Les grands mécanismes qui alimentent les changements climatiques, tout comme leurs conséquences globales effectives ou anticipées, sont aujourd’hui plutôt bien connus des décideurs et du grand public. La démocratisation des sciences environnementales et climatiques, l’attention médiatique et publique grandissante sur ces sujets, ainsi que la mobilisation de la société civile ont permis de mettre ce défi au cœur des préoccupations politiques et sociales actuelles.

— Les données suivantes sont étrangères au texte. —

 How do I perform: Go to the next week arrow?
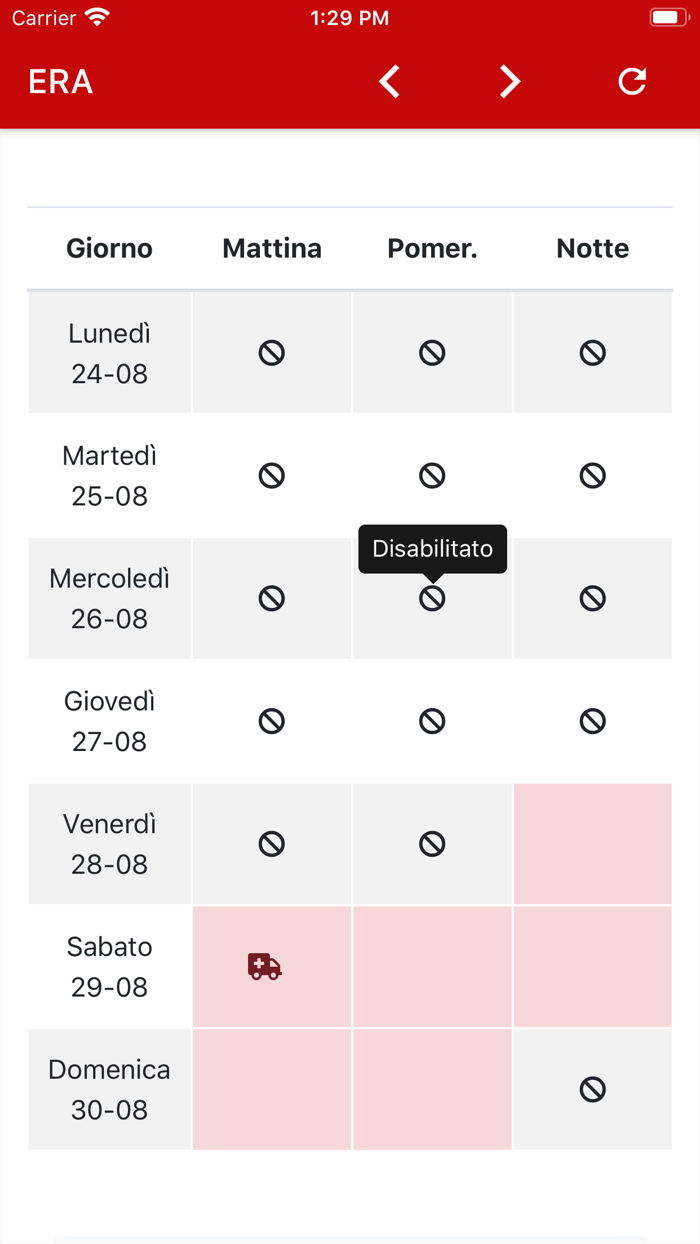[510, 82]
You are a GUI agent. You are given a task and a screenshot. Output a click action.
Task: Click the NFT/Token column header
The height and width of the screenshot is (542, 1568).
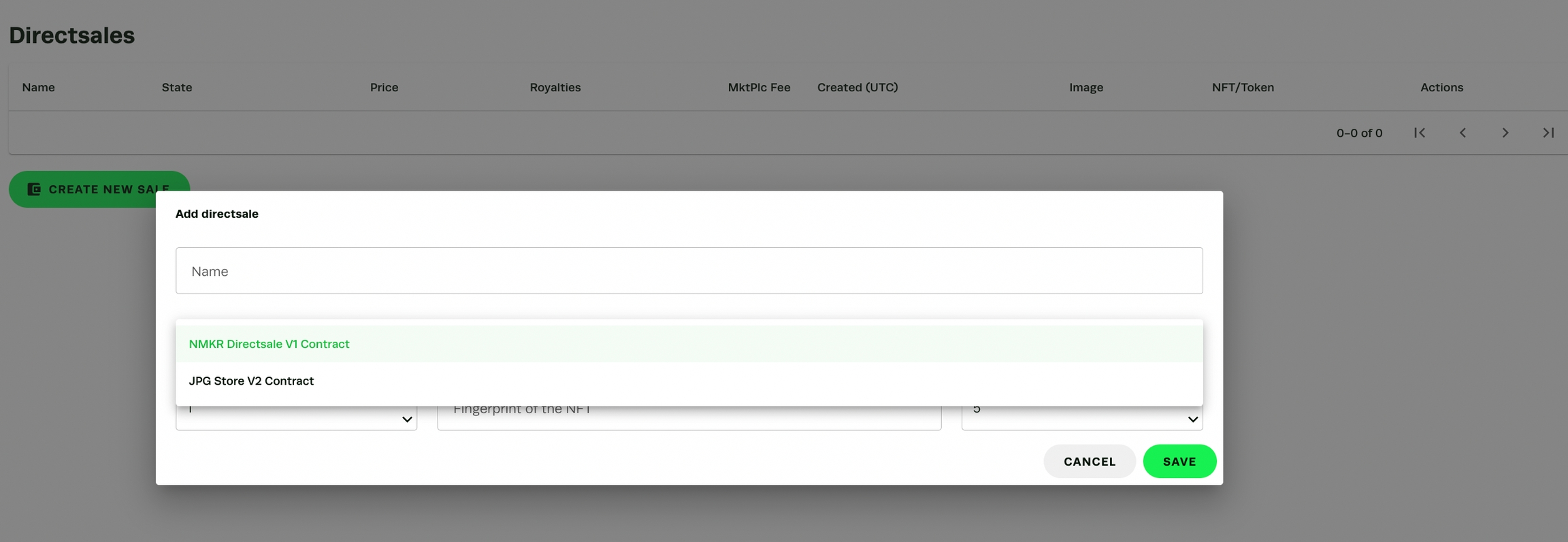[x=1243, y=87]
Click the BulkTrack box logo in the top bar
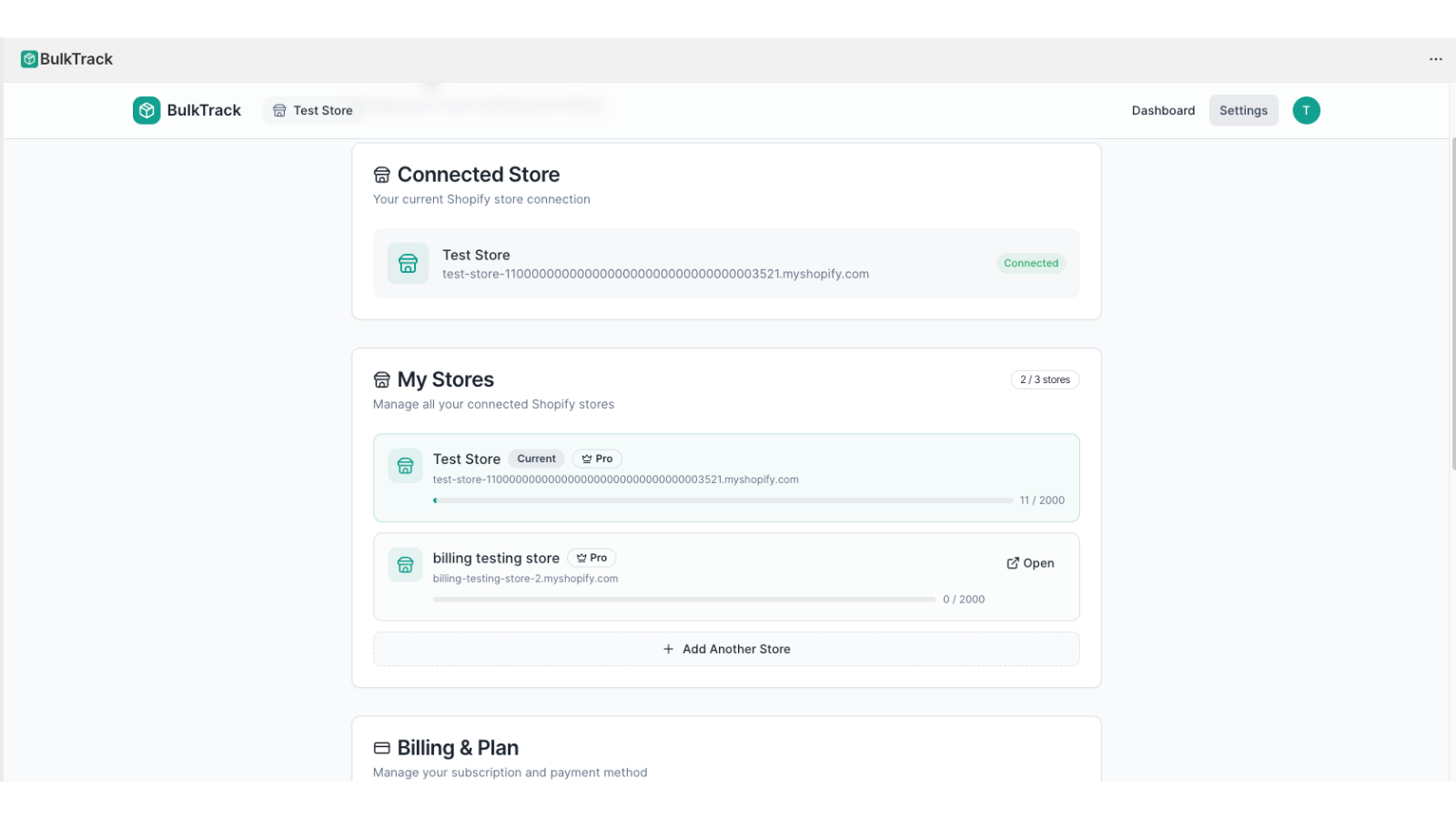Image resolution: width=1456 pixels, height=819 pixels. pos(30,58)
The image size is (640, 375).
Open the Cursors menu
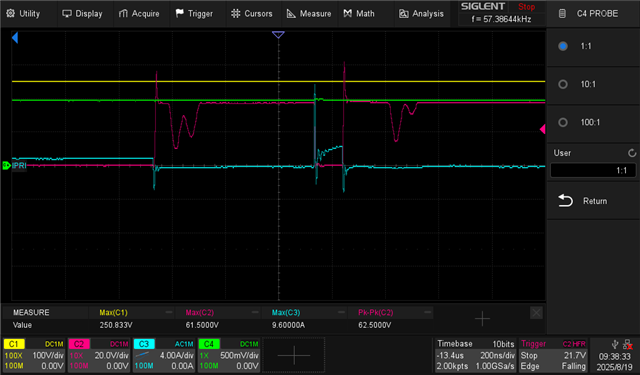(251, 13)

En 2009, une équipe internationale de 26 chercheurs et chercheuses a proposé l’idée que les changements climatiques sont une composante au sein d’un ensemble de neuf barrières physicochimiques et biologiques à ne pas dépasser si l’humanité veut pouvoir se développer dans un écosystème sûr1. Si le concept des « limites planétaires » (planetary boundaries, en version originale anglaise) a ensuite été affiné, lors de plusieurs mises à jour, par la même équipe de recherche, il a également été l’objet de critiques et de controverses au sein de la communauté scientifique.
Cela dit, le concept des limites planétaires est rarement discuté dans un cadre interdisciplinaire et n’a pas encore assez percolé en dehors des milieux universitaires pour permettre un débat public sain et éclairé à son sujet. Dans ce nouveau numéro du Climatoscope, un dossier spécial propose plusieurs articles pour faire connaître et comprendre ce concept polysémique (voir l’article de T. Lefèvre), les critiques qui peuvent lui être formulées (voir l’article de Y-M. Abraham), ainsi que des solutions pour permettre d’agir au sein de ces limites (voir l’article de R. Gignac et F. Delorme). Comprendre, contextualiser, proposer : au Climatoscope, ce sont trois verbes que nous souhaitons toujours conjuguer afin que la connaissance du plus grand nombre permette l’action et non la résignation.
Un numéro marqué par la culture et la contemporanéité
« Il sera ici question de science, ce qui n’exclut pas la poésie », écrivait Hubert Reeves en 2011 dans son livre L’Univers expliqué à mes petits-enfants. Pour rappeler qu’arts et sciences sont un mariage fécond, nous avons invité une artiste à prendre l’espace de l’éditorial pour nous présenter en mots sensibles sa perception des limites planétaire. Il s’agit également d’une façon pour Le Climatoscope de souligner l’apport exceptionnel qu’a eu Hubert Reeves quant à la vulgarisation des enjeux environnementaux dans l’ensemble de la francophonie, sans jamais oublier d’y introduire une pointe de rêve et d’évasion.
Alors que les Jeux olympiques d’été viennent de se terminer à Paris, on interroge dans les pages de ce numéro les possibilités d’une gouvernance mondiale pour la durabilité et la décarbonation des grands évènements planétaires (voir l’article de D. Chia). On rappelle que le pouvoir politique contribue à organiser notre monde social et possède des leviers effectifs dans la lutte et l’adaptation aux changements climatiques (article de B. Arcand), tout en mettant en exergue la nature fondamentalement inéquitable de la situation socio-environnementale qui touche particulièrement les populations dont les niveaux de vie et d’émission de gaz à effet de serre sont parmi les plus faibles sur la planète (article de B. Aganze Marhegane). On soutient également que le monde du travail, par son organisation (voir l’article A. Cossette Civitella) et sa réglementation (article de L. Sajas et al.), est également un acteur puissant de transformation sociale.
« Une question fondamentale se pose d’une façon de plus en plus pressante : la crise planétaire contemporaine prendra-t-elle fin grâce à l’action déterminée des Terriens ou par leur disparition ? » (Hubert Reeves, Mal de Terre, 2003.) Ayant conscience que les crises constituent également des terreaux fertiles d’opportunités, nous souhaitons que ce nouveau numéro du Climatoscope contribue à sa mesure à la résilience mondiale et à un avenir durable.
L’équipe du Climatoscope
- Rockström et al. (2009). Planetary boundaries: exploring the safe operating space for humanity. Ecology and Society, 14(2): 32.